* _What is required_
In this exercise, print only the lines from the line with "Where should I" to the last line of the data below, inclusive. Any pictures should be left out.
[Source data — start]
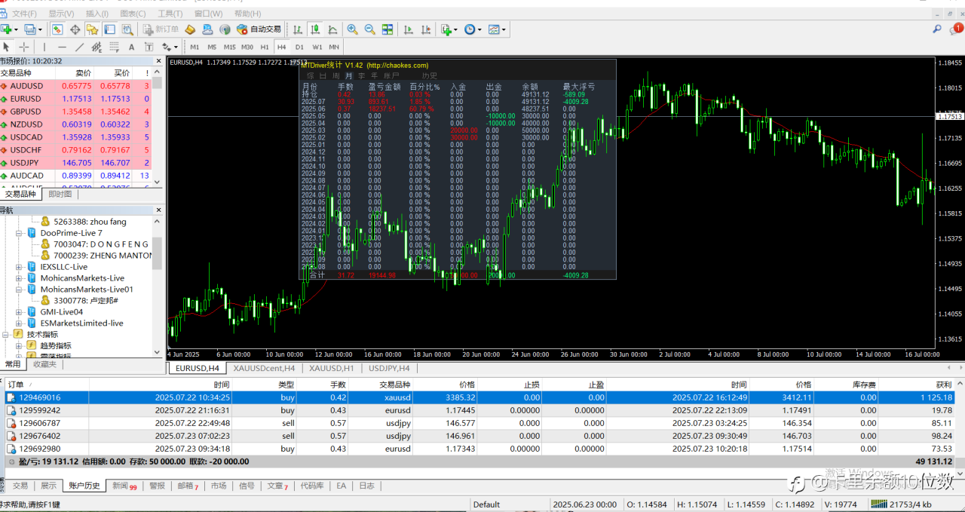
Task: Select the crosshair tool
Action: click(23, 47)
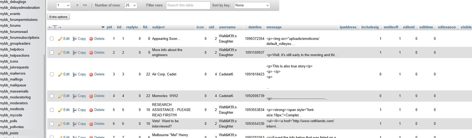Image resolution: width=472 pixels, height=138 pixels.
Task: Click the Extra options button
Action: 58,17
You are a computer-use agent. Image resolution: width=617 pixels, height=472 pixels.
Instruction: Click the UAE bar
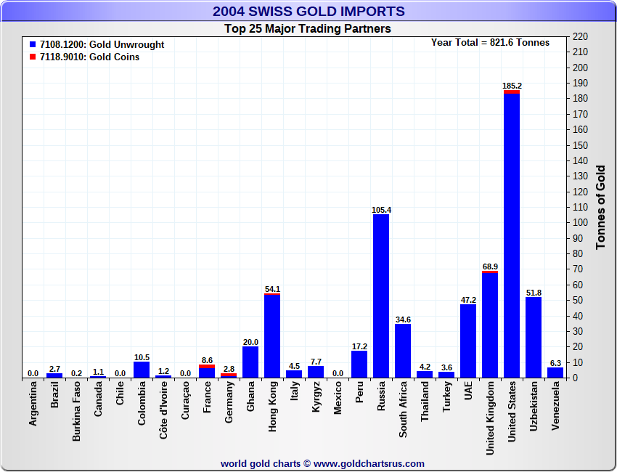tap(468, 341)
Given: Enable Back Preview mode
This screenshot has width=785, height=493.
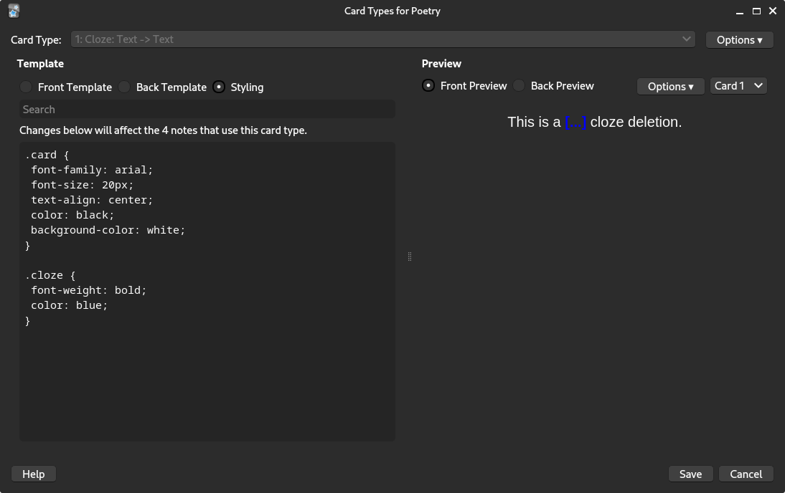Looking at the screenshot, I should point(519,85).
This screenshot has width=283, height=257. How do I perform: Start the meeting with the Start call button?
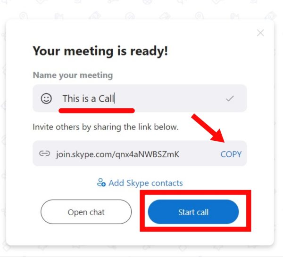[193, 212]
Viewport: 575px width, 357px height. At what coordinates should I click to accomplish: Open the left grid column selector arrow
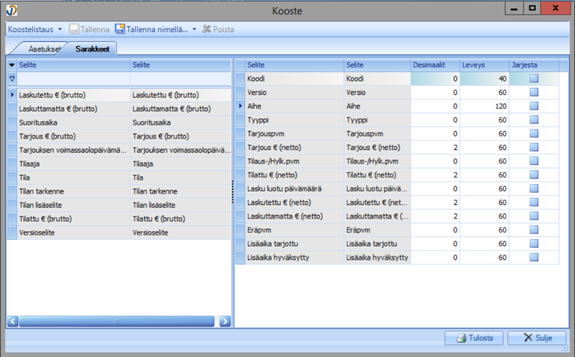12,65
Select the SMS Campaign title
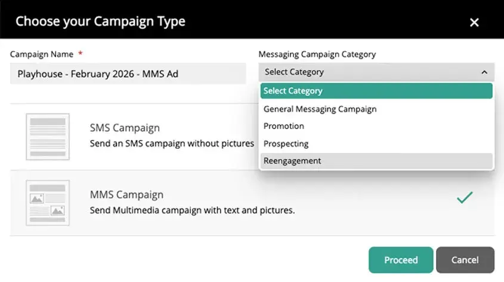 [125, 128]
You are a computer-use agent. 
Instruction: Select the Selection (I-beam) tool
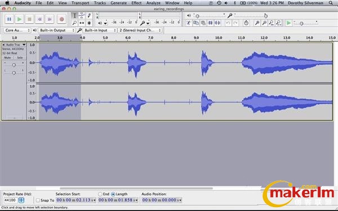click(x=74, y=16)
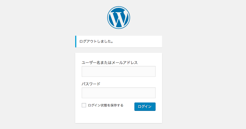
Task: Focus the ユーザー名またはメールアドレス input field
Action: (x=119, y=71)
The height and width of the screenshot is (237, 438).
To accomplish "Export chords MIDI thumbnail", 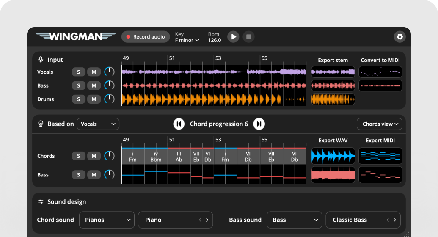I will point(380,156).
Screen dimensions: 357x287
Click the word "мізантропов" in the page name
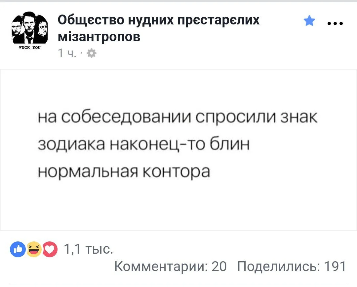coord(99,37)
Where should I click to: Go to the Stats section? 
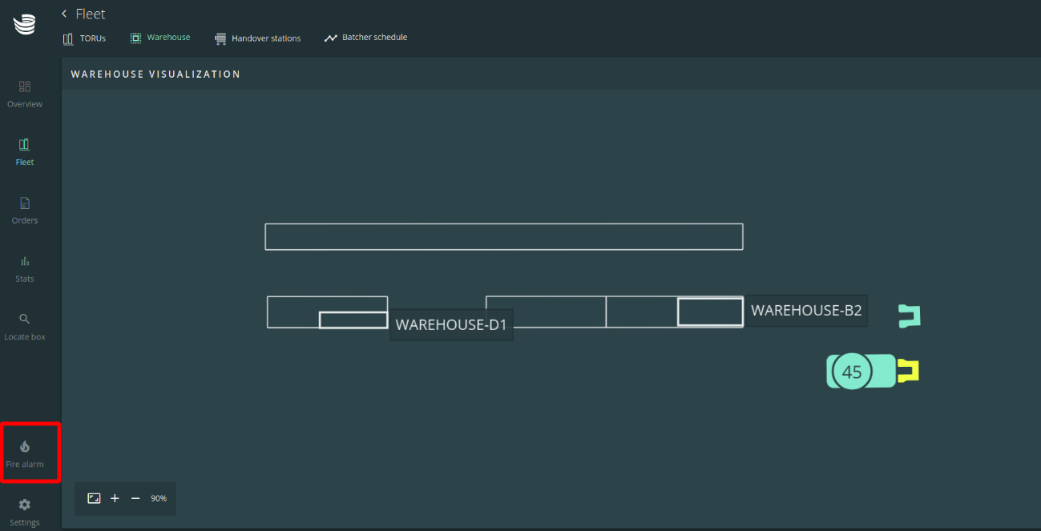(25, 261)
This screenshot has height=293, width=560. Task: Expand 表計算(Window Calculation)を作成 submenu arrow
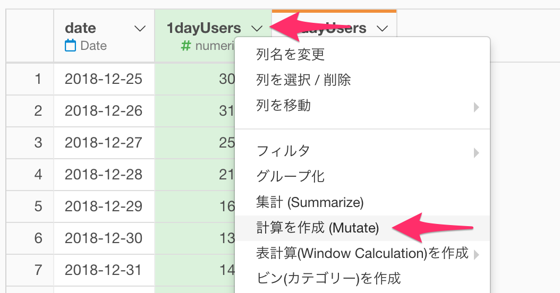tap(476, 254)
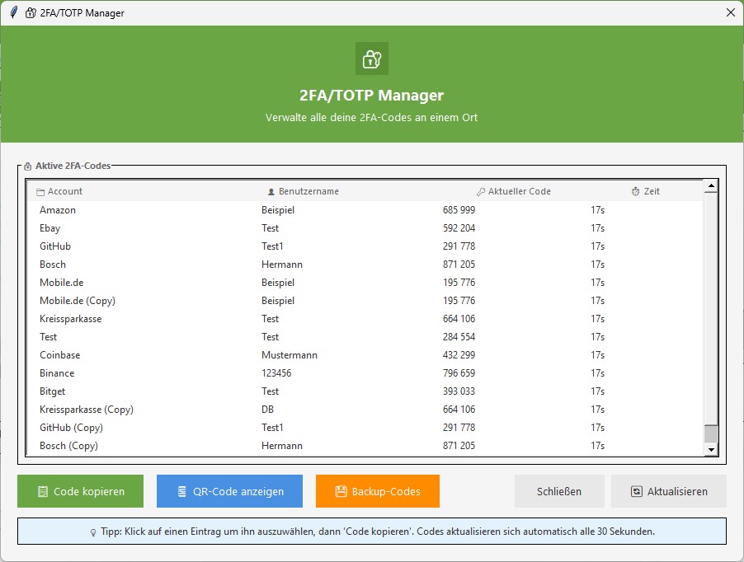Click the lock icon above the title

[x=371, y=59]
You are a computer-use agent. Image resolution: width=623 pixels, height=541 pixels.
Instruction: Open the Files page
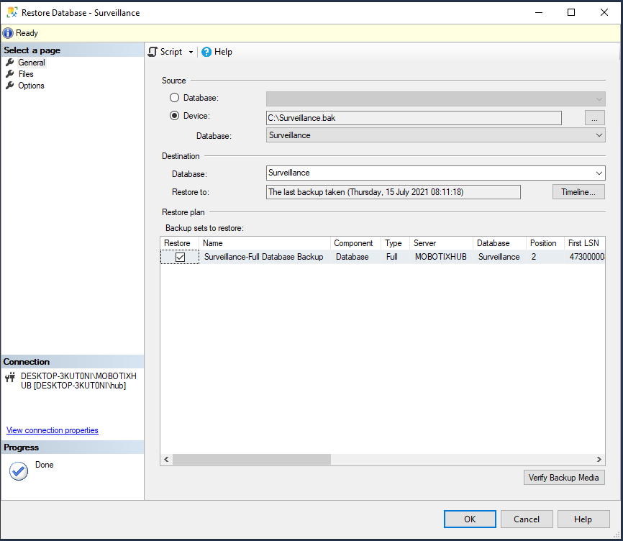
[Source data — finish]
* _Exercise response_
Where should I click to: Go to the Stats section? 
(25, 261)
This screenshot has height=293, width=560. Task: Expand 表計算(Window Calculation)を作成 submenu arrow
tap(476, 254)
Click the lock icon above the title

[x=371, y=59]
You are a computer-use agent. Image resolution: width=623 pixels, height=541 pixels.
Instruction: Open the Files page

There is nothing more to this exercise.